Dannielle Blumenthal

Yes, agree. Without women in tech we would not have Grace Hopper and COBOL. Or the tech investor and philanthropist Esther Dyson and EDVentures. Just a few examples.

In the U.S. at least women stay away from tech, which costs them (us) money and participation in the future of democracy. Wikipedia has a few solid reasons:

1 – Computers can be viewed in different ways and men tend to focus on the mastery of the machine whereas women tend to relate them to a broader context. Of course neither is better, but when you teach computer science in an isolated way then you are effectively turning women away.

2 – This one is obvious, but the image of the technologist is stereotypically male and females tend to gravitate toward feminine gender roles. (We see these stereotypes literally everywhere.)

3 – For the women who do venture toward technology, classroom practices biased toward the male gender (for example weeding people out based on rivalry) can be uncomfortable not to mention outright comments either inside the classroom or out.

4 – Women in tech are less likely to feel that their opinions are valued than women in non-tech jobs.

Interestingly in other countries women tend to gravitate toward technology because:

1 – The pay is good (Malaysia, India)

2 – The work environment is perceived as safer (Malaysia, India)

3 – Social marketing is deliberately aimed at making technology gender-neutral (Scotland) (Canadian research shows that women tend to think they don’t have programming skills)

4 – It increases marriageability (India)

I think it’s great that the Air Force and others are trying to bring women into tech. A great organization in the DC/Maryland/Virginia area is Women in Technology. But it has to start young and it’s really about confidence. We don’t realize how much those little criticisms hurt, but they do hurt and children quickly learn to adapt and protect themselves by doing whatever society praises them for.

Kathryn David

Thanks so much for posting this Kim. I hope one day we can move past the idea that male= favorable trait while female= weak/unfavorable trait. I’m glad you addressed the silliness behind that dichotomy.
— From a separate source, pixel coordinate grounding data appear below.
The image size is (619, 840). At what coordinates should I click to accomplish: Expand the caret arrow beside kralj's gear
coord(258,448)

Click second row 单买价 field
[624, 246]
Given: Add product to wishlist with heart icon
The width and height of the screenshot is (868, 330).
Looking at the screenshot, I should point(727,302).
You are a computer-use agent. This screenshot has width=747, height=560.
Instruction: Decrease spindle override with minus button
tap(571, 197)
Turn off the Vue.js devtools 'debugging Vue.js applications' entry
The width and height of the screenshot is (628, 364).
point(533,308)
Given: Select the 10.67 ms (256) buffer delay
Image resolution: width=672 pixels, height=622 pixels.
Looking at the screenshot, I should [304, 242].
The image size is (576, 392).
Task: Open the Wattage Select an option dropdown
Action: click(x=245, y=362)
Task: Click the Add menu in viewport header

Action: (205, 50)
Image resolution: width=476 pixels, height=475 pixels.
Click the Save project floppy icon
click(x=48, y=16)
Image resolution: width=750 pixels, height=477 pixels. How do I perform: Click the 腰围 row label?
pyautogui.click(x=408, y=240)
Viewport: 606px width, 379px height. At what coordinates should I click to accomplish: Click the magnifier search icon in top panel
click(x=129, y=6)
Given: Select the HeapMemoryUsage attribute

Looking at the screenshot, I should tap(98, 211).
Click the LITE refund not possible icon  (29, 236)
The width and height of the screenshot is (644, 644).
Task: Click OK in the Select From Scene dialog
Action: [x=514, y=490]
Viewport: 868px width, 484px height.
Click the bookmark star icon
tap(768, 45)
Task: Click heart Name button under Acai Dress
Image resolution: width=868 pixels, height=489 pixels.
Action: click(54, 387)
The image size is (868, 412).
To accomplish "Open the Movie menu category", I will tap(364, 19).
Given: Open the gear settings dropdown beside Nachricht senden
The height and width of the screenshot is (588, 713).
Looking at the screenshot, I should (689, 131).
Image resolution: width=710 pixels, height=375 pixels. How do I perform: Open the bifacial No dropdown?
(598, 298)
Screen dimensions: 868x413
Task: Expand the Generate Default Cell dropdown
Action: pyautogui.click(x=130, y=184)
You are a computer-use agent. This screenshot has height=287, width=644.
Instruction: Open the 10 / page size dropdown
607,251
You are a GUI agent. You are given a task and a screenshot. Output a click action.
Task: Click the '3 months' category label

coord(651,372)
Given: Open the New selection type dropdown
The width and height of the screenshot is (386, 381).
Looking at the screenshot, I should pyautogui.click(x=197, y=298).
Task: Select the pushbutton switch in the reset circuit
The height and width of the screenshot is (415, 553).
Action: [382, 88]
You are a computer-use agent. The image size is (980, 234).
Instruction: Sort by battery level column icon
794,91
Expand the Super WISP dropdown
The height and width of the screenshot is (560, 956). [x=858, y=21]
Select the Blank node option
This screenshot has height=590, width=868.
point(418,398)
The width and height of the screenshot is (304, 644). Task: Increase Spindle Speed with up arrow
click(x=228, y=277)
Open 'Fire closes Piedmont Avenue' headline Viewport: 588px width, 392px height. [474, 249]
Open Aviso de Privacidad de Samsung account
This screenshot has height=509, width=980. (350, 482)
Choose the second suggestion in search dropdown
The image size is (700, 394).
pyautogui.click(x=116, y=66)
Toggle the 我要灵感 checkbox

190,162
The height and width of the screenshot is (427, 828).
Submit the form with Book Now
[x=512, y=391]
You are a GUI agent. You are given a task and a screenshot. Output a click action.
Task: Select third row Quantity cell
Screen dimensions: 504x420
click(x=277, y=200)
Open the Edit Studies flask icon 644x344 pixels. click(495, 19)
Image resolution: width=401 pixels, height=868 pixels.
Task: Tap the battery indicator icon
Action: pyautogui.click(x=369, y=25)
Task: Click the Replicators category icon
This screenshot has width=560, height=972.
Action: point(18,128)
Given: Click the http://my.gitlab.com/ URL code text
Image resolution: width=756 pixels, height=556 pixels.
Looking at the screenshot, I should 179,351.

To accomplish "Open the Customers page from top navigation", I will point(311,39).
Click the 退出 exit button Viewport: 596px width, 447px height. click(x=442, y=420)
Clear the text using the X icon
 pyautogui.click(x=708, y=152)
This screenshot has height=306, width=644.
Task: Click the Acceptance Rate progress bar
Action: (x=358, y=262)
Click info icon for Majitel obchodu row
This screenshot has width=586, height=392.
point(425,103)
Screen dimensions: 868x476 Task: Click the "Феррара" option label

I agree with you that employers need to create a culture that eliminates gender bias, but I would also add that parents need to raise their daughters and sons in a way that encourages them to be assertive, pursue leadership roles, etc. without changing their methods based on their child’s gender. If all of this begins early enough and employers are made aware of these issues through posts like yours, we can work toward fundamental change.

Kim Truong

Thank you all for adding to the discussion. There’s certainly many societal factors at play and you’ve highlighted a lot of the important ones, such as education, upbringing, incentives, etc.

With regards to young daughters, I came across an engineering toy geared towards girls that was featured in a few media circles – it’s called Goldieblox. The story behind it is great.

The National Center for Women & Information Technology is also a great resource for reports.